[[ Supplied records open ]]
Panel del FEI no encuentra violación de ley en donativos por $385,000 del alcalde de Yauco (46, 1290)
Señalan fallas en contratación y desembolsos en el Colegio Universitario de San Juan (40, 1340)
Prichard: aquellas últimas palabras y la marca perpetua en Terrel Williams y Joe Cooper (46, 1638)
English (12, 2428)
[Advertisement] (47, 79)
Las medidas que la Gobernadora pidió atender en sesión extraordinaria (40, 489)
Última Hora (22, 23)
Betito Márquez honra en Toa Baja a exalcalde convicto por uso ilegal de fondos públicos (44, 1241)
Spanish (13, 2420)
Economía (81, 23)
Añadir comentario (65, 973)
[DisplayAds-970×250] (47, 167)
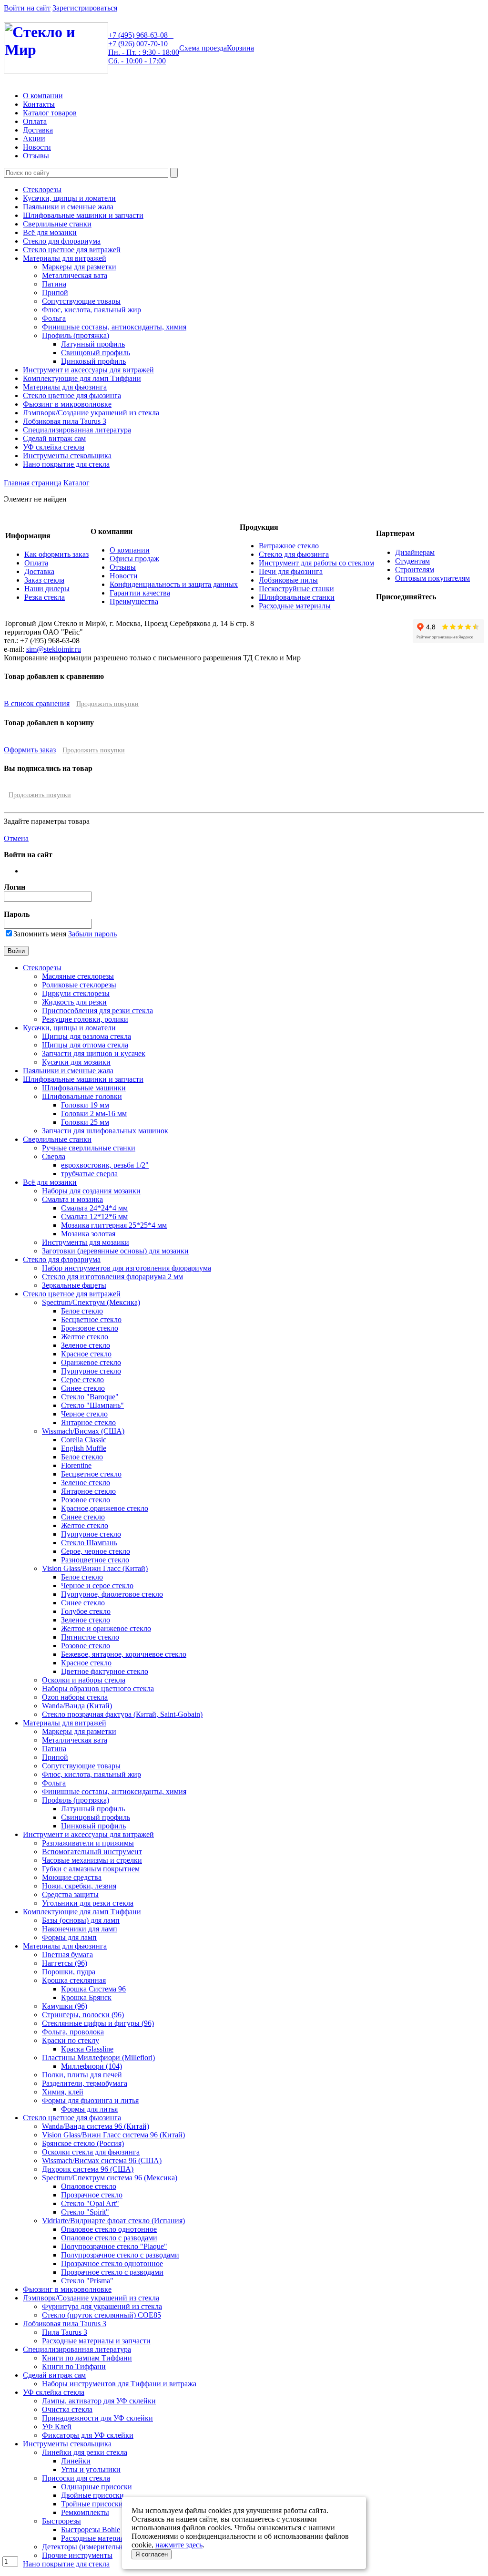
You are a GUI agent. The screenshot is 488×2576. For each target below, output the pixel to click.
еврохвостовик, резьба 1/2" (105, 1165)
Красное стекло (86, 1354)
[[ Supplied records closed ]]
[[ Supplied records open ]]
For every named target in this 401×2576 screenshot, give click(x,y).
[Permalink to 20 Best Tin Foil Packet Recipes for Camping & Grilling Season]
[[ Supplied records closed ]]
[[ Supplied records open ]]
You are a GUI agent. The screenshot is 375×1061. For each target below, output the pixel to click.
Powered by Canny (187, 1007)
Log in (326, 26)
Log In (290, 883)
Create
[[ Supplied records closed ]]
• [Problem description]: Everything from the line above that contains "Añadir comentario (65, 973)" down to the line that contains "Красное стекло (86, 1354)" must be reproduced exactly, both ends included. Omit the pictures.

• [Answer for this exercise]:
Añadir comentario (65, 973)
[DisplayAds-970×250] (47, 167)
You are a GUI agent. The screenshot is 488×2576. For each target below, output the pixel to click.
еврохвостовик, резьба 1/2" (105, 1165)
Красное стекло (86, 1354)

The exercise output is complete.